Task instructions:
In the listing that follows, locate the line containing "Tecnologia do Blogger (772, 2383)" and the line containing "303.739.7000 (243, 1674)". Retype exactly those two lines and every line between them, and nothing more.

- - - - -

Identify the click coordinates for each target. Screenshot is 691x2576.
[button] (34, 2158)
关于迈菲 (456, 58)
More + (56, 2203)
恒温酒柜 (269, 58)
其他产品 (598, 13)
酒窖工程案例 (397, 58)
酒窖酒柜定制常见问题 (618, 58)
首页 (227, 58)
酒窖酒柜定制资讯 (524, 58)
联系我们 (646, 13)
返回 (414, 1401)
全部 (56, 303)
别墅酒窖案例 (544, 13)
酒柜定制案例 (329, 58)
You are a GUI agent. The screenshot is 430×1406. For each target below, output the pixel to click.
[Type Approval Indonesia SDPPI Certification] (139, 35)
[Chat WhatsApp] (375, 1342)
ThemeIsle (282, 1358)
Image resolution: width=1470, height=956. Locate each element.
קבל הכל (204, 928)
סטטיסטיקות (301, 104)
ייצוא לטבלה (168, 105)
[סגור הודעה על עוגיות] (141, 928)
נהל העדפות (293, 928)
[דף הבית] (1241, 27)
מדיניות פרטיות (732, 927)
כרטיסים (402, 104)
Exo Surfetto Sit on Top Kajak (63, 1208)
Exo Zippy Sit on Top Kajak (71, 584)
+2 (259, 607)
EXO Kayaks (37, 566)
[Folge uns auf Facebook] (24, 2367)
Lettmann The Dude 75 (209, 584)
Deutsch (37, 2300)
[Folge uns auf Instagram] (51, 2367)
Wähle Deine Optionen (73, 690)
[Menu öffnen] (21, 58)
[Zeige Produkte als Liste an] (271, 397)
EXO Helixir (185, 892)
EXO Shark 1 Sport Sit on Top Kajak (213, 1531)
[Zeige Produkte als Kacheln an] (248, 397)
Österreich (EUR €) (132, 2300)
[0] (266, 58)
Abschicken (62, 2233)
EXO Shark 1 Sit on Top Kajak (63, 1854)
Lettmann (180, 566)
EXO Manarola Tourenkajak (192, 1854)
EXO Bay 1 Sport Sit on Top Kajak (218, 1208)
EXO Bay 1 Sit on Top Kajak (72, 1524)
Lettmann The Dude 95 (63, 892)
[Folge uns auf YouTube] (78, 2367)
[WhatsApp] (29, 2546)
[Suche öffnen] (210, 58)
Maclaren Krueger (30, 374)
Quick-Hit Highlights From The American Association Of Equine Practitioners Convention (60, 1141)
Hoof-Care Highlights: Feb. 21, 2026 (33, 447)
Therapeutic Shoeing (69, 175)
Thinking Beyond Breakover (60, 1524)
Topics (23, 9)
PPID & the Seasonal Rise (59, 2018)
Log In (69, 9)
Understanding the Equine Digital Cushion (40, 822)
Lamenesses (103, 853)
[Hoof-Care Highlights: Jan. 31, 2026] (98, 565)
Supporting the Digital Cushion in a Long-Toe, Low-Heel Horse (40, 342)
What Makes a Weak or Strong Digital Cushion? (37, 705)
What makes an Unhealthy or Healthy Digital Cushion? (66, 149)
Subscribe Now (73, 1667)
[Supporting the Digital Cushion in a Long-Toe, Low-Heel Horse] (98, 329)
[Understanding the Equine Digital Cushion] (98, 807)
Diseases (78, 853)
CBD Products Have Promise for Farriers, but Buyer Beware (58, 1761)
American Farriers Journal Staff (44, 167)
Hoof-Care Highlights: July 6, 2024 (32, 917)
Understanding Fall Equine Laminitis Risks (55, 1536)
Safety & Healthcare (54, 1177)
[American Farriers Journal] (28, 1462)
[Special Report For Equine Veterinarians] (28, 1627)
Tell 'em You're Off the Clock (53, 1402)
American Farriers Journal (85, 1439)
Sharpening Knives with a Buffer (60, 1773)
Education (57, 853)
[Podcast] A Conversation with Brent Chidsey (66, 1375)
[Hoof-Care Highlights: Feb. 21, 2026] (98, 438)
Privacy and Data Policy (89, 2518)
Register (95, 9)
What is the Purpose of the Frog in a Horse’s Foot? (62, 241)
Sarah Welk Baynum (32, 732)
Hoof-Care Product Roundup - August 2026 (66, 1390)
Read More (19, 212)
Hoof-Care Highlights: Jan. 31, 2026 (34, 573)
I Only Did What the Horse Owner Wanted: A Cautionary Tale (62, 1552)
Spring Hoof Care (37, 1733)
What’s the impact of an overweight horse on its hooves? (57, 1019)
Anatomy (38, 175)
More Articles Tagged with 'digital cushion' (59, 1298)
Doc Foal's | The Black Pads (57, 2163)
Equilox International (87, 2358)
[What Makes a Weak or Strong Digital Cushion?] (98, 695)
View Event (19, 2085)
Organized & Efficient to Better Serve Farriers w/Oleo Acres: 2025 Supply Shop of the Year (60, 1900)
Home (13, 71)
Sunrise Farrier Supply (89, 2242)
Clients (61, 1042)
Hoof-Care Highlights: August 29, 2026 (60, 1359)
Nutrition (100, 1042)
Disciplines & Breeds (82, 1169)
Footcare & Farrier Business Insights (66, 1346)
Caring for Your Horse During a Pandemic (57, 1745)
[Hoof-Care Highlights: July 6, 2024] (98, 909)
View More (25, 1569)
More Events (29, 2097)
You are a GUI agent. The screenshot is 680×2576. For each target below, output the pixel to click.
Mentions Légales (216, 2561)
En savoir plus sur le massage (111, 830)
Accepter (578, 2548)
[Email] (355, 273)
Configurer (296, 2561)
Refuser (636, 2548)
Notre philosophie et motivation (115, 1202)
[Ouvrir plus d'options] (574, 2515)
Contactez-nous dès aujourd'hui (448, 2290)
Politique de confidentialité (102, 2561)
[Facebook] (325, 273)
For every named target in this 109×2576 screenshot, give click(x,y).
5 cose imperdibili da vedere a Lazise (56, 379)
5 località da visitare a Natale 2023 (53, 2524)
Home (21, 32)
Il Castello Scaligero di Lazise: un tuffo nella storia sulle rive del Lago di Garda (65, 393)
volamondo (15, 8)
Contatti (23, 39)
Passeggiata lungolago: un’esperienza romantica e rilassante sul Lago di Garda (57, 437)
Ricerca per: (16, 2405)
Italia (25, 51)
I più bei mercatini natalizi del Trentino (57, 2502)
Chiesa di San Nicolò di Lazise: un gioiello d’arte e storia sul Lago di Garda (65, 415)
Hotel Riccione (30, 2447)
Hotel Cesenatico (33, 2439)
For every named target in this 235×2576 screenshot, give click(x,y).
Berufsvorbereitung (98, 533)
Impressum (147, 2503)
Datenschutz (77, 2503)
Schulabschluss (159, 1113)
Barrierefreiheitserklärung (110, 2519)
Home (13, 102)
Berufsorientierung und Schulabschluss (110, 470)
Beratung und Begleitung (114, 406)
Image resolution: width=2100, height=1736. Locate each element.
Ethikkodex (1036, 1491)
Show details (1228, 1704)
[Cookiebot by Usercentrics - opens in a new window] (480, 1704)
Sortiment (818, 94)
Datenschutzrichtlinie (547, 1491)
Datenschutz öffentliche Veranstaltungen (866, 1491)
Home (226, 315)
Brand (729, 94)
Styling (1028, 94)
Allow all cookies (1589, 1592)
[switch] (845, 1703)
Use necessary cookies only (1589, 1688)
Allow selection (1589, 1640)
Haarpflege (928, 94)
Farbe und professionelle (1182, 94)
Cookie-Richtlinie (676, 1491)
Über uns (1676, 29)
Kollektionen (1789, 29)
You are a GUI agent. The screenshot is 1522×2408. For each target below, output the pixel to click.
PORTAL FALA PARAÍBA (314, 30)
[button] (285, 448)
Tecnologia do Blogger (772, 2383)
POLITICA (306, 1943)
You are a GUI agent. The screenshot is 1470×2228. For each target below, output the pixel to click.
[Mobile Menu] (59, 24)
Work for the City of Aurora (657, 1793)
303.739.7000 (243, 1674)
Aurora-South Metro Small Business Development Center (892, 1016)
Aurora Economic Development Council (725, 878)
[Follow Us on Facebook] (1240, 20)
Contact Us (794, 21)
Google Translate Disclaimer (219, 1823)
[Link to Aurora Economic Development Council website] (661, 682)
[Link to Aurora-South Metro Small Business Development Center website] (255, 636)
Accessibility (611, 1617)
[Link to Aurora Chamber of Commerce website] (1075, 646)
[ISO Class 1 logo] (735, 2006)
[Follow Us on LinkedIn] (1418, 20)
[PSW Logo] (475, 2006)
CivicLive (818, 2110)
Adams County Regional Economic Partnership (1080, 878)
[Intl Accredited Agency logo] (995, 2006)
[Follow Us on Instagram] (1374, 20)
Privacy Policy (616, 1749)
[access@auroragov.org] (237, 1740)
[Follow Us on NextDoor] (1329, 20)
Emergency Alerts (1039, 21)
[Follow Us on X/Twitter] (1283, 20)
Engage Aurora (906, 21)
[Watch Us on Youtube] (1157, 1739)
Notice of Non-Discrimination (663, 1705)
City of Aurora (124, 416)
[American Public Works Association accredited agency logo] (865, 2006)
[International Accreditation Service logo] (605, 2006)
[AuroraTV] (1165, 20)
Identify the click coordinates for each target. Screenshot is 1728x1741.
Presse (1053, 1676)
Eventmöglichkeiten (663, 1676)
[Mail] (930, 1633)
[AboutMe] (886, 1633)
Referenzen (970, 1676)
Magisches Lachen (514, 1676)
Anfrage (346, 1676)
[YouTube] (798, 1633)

- - - - -

Response to this exercise:
Tecnologia do Blogger (772, 2383)
POLITICA (306, 1943)
You are a GUI agent. The screenshot is 1470×2228. For each target below, output the pixel to click.
[Mobile Menu] (59, 24)
Work for the City of Aurora (657, 1793)
303.739.7000 (243, 1674)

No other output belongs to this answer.